• **Work required**
Could you extract the text from each of the rows below, keeping every line word for word and leaving the pictures out?

◇ ◇ ◇ ◇ ◇

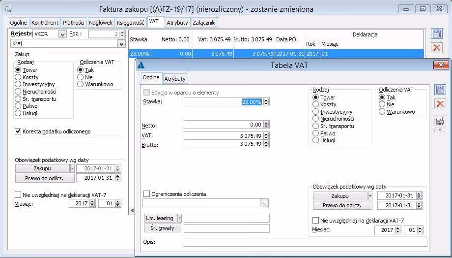Click the red X icon in the Faktura zakupu window

[436, 48]
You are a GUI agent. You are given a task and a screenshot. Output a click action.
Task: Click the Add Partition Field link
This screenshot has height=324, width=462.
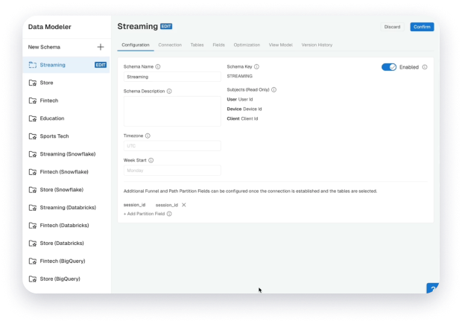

◇ ◇ ◇ ◇ ◇

• **The output**
Click the red X icon in the Faktura zakupu window

[436, 48]
You are a GUI agent. You are given a task and a screenshot. Output a click action.
Task: Click the Add Partition Field link
This screenshot has height=324, width=462.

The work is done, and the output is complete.